Rows for locating described items
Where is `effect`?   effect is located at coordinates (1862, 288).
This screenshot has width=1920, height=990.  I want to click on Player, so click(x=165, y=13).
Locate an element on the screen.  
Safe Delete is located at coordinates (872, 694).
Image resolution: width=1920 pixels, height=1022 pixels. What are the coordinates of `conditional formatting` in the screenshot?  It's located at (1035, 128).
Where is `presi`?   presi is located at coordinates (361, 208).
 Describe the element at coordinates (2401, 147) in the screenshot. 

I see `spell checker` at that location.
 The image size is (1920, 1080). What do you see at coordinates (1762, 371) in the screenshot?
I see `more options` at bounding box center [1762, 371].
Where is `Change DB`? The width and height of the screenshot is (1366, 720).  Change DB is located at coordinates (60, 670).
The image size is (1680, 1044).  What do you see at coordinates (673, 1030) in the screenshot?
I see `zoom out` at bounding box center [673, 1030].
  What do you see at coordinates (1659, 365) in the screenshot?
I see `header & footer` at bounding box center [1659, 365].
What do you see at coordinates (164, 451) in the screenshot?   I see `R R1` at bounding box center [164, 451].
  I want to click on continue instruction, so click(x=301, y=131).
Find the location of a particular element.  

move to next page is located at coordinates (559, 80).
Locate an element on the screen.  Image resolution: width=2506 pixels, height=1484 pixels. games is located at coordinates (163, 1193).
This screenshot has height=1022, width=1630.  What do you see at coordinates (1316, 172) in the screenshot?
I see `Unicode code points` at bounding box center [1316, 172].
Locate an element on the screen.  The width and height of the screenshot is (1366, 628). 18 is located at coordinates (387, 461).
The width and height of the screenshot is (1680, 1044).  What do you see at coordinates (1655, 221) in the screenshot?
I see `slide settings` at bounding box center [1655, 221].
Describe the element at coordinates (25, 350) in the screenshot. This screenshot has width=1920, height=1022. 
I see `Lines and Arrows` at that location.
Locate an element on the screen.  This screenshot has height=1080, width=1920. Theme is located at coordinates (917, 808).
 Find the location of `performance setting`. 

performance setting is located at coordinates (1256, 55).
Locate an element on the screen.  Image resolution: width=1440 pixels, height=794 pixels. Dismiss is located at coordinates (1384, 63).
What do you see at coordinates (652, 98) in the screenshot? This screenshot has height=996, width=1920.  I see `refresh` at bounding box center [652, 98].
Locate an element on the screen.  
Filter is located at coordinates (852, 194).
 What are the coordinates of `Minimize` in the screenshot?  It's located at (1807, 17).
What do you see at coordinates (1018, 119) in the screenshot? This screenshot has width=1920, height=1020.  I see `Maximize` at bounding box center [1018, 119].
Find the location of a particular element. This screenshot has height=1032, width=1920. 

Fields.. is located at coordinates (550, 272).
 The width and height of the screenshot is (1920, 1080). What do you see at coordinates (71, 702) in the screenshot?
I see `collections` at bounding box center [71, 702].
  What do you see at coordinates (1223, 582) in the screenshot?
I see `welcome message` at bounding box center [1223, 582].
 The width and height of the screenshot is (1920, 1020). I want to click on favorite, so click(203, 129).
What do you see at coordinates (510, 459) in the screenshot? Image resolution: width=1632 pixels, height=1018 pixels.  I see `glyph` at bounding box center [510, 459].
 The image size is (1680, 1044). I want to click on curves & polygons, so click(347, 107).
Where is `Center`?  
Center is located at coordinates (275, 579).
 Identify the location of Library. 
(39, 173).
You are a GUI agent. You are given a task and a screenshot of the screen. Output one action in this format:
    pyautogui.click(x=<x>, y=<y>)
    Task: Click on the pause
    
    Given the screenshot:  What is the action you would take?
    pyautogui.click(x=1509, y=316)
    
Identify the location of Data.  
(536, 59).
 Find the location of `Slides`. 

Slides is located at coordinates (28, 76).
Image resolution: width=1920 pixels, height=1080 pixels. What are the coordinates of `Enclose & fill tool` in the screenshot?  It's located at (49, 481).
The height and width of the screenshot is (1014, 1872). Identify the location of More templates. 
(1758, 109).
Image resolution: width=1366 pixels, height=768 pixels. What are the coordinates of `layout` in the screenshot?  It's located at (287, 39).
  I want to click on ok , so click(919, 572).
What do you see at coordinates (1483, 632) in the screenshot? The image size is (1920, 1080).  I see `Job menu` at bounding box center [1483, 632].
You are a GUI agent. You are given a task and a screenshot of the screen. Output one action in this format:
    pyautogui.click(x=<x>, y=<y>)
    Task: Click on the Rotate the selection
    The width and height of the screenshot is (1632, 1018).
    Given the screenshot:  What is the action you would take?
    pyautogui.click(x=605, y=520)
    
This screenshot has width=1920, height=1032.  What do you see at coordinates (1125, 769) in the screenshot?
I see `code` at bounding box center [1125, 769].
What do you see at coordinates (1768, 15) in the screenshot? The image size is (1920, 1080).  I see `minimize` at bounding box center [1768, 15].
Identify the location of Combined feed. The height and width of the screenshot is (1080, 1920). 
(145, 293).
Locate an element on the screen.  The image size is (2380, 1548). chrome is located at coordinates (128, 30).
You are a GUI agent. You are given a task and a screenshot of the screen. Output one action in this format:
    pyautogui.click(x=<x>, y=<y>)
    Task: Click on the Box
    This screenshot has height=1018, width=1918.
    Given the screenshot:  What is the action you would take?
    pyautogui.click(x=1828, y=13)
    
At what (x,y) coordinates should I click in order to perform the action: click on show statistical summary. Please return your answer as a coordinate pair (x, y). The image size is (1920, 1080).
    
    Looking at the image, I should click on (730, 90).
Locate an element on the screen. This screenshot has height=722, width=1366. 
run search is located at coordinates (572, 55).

Short problem
Copy out word for word the rows from the very start through the line that contains "Safe Delete is", with that line included.

Exercise solution
Where is `effect`?   effect is located at coordinates (1862, 288).
This screenshot has width=1920, height=990.  I want to click on Player, so click(x=165, y=13).
Locate an element on the screen.  
Safe Delete is located at coordinates (872, 694).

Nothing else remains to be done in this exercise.